To verify the identity, write $a\equiv g^{mk+r}$, where $g$ is some primitive root $\pmod q$ and $0\leq r<m$. Now

\[\begin{eqnarray}\frac{1}{p}\sum_{\chi\pmod q\atop \chi^p=\chi_0}\chi(a)=\frac{1}{p}\sum_{\chi\pmod q\atop \chi^p=\chi_0}\chi(g)^r=\frac{1}{m}\sum_{j=0}^{m-1}e^{\frac{2\pi i jr}{m}},\end{eqnarray}\]

since setting $\chi(q)=e^{\frac{2\pi i j}{m}}$ yields a unique chracter for $j=0,1,...,m-1$ as $g$ is a primitive root, and all characters with $\chi^m=\chi_0$ are obtained in this way. The last sum is $1$ if $r=0$ and $0$ otherwise.

Let $\text{Prim}_q(\cdot)$ be the characteristic function of primitive roots $\pmod q$. Denoting by $\text{sq}(n)$ the square-free part of $n$, we obtain

\[\begin{eqnarray}\text{Prim}_q(n)=\prod_{p\mid q-1}\left(1-\frac{1}{p}\sum_{\chi\pmod q\atop \chi^m=\chi_0}\chi(n)\right)=\sum_{d\mid \text{sq}(q-1)}\frac{\mu(d)}{d}\sum_{\chi\pmod q\atop \chi^d=\chi_0}\chi(n),\end{eqnarray}\]

where the last formula comes from multiplying out the second last formula. Finally, we may compute the number of primitive roots on an interval $[N,N+x]$:

\[\begin{eqnarray}\sum_{N\leq n\leq N+x}\text{Prim}_q(n)&=&\sum_{d\mid \text{sq}(q-1)}\frac{\mu(d)}{d}\sum_{\chi\pmod q\atop \chi^d=\chi_0}\sum_{N\leq n\leq N+x}\chi(n)\\&=&x\sum_{d\mid \text{sq}(q-1)}\frac{\mu(d)}{d}+\sum_{d\mid \text{sq}(q-1)}\frac{\mu(d)}{d}\sum_{\substack{\chi\pmod q\\ \chi^d=\chi_0\\\chi\neq \chi_0}}\sum_{N\leq n\leq N+x}\chi(n)\\&=&\prod_{p\mid q-1}\left(1-\frac{1}{p}\right)x+\theta\cdot \sum_{d\mid \text{sq}(q-1)}\frac{1}{d}\sum_{\chi\pmod q\atop \chi^d=\chi_0}2\sqrt{q}\log q\\&=&\frac{\varphi(q-1)}{q}x+2\theta' \tau(\text{sq}(q-1))\sqrt{q}\log q\\&=&\frac{\varphi(q-1)}{q}x+\theta'\cdot 2^{\omega(q-1)+1}\sqrt{q}\log q\end{eqnarray}\]
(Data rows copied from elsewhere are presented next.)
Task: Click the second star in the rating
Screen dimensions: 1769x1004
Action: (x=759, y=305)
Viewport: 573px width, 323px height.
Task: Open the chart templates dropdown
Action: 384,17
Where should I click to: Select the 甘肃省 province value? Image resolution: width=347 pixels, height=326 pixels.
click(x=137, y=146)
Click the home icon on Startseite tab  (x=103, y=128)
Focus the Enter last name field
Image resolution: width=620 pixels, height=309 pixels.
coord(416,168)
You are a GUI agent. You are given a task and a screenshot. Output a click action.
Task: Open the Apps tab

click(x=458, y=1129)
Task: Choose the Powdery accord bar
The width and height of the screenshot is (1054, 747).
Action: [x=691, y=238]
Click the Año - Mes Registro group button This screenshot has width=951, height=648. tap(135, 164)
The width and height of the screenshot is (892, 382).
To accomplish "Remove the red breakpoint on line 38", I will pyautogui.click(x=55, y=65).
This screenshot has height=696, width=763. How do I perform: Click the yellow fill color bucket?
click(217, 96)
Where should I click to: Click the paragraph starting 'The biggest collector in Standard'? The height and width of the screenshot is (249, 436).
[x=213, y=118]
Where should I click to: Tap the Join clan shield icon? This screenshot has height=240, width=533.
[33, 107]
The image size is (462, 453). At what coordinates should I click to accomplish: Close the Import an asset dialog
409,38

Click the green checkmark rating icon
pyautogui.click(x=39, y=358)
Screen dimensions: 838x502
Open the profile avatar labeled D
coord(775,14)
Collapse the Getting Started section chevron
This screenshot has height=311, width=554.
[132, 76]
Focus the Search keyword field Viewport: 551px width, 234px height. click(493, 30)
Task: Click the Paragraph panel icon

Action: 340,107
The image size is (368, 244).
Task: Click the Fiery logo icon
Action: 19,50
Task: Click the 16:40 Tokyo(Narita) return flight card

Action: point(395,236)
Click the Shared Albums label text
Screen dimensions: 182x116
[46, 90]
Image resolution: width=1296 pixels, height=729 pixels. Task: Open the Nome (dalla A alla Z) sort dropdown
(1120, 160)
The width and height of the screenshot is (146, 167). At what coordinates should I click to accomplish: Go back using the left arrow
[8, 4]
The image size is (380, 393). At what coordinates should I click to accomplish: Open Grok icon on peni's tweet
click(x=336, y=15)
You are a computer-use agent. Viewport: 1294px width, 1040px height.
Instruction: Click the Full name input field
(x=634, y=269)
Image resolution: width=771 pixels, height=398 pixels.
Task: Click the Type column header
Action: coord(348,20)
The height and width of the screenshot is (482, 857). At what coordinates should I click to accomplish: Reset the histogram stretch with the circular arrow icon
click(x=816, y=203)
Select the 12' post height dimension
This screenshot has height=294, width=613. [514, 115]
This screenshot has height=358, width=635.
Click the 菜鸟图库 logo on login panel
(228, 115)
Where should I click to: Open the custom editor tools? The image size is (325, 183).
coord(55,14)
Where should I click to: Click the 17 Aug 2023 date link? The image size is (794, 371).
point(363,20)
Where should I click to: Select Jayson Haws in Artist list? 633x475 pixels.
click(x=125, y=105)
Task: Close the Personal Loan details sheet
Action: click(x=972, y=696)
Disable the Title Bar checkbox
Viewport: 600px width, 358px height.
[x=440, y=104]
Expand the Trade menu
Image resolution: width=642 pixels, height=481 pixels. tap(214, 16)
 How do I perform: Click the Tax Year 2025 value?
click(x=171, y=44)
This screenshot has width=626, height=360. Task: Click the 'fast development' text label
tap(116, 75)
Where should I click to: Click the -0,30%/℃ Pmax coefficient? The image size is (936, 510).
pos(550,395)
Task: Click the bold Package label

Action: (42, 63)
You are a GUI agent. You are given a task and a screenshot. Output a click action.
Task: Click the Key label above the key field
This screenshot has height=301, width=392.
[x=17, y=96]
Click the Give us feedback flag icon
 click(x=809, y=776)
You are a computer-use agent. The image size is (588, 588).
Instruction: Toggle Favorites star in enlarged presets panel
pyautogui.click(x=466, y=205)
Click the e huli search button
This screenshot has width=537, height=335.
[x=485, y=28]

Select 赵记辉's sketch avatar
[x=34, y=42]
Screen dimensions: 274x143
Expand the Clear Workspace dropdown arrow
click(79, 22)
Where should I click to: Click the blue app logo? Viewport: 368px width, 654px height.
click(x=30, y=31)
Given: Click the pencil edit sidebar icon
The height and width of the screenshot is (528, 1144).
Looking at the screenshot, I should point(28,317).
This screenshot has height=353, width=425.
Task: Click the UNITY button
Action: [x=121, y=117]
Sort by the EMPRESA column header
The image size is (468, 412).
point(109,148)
by the Pólya-Vinogradov inequality. Here $|\theta|,|\theta'|\leq 1$ ($\theta$ and $\theta'$of course depend on $q,N$ and $x$), and $\tau(m)$ is the number of positive divisors of $m$. We see that the number of primitive roots is at least one for

\[\begin{eqnarray}x>2^{\omega(q-1)+1}\sqrt{q}\log q\cdot \frac{q}{\varphi(q-1)},\end{eqnarray}\]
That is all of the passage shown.